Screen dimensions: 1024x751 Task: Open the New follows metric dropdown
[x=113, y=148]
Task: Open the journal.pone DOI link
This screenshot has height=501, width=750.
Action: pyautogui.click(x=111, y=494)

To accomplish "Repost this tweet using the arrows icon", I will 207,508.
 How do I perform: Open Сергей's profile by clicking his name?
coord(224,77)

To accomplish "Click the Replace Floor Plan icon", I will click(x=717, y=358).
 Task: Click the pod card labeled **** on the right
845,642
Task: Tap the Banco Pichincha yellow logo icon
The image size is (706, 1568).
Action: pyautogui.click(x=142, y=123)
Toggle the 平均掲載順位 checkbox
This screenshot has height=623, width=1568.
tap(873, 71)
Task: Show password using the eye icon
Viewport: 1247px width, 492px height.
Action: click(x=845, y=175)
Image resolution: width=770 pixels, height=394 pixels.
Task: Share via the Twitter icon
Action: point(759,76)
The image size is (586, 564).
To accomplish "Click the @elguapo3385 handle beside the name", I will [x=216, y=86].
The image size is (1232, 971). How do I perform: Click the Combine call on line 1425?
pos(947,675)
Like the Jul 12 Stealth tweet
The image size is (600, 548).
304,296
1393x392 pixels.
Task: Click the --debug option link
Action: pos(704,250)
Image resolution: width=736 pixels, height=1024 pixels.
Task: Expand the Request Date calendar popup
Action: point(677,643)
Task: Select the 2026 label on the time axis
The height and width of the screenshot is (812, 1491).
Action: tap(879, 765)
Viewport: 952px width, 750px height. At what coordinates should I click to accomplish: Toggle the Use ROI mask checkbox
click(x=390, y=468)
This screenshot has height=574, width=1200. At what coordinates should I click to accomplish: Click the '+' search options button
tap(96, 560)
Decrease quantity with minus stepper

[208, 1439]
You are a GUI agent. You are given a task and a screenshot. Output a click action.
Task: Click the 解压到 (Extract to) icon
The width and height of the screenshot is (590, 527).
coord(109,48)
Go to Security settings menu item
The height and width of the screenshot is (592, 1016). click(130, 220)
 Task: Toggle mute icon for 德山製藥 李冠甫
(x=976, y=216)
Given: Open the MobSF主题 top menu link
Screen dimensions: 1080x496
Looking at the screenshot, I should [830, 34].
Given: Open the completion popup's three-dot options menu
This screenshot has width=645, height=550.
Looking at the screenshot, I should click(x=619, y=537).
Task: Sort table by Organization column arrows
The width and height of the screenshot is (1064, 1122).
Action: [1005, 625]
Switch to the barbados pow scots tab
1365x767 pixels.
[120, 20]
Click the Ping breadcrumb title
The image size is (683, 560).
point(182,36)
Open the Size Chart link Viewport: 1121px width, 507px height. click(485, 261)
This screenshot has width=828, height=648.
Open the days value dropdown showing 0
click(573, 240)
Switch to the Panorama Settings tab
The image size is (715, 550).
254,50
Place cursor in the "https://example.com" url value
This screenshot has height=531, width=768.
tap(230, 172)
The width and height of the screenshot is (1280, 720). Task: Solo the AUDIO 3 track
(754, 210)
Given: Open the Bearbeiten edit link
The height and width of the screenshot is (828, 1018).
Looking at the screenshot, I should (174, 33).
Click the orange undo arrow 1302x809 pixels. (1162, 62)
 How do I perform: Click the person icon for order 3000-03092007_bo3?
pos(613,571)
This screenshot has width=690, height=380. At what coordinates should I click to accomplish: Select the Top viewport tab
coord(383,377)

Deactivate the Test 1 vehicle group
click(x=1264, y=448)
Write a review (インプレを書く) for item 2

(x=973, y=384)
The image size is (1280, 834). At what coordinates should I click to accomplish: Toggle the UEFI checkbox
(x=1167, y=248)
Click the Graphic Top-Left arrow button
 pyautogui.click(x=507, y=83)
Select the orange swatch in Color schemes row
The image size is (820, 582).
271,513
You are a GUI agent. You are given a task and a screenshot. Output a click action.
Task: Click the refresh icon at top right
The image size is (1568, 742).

......

*Aim of the exercise:*
Needed here are the exact lines from the start of the material through the line that contains "Task: Tap the", and no others.

*Output for this exercise:*
Screen dimensions: 1024x751 Task: Open the New follows metric dropdown
[x=113, y=148]
Task: Open the journal.pone DOI link
This screenshot has height=501, width=750.
Action: pyautogui.click(x=111, y=494)

To accomplish "Repost this tweet using the arrows icon", I will 207,508.
 How do I perform: Open Сергей's profile by clicking his name?
coord(224,77)

To accomplish "Click the Replace Floor Plan icon", I will click(x=717, y=358).
 Task: Click the pod card labeled **** on the right
845,642
Task: Tap the Banco Pichincha yellow logo icon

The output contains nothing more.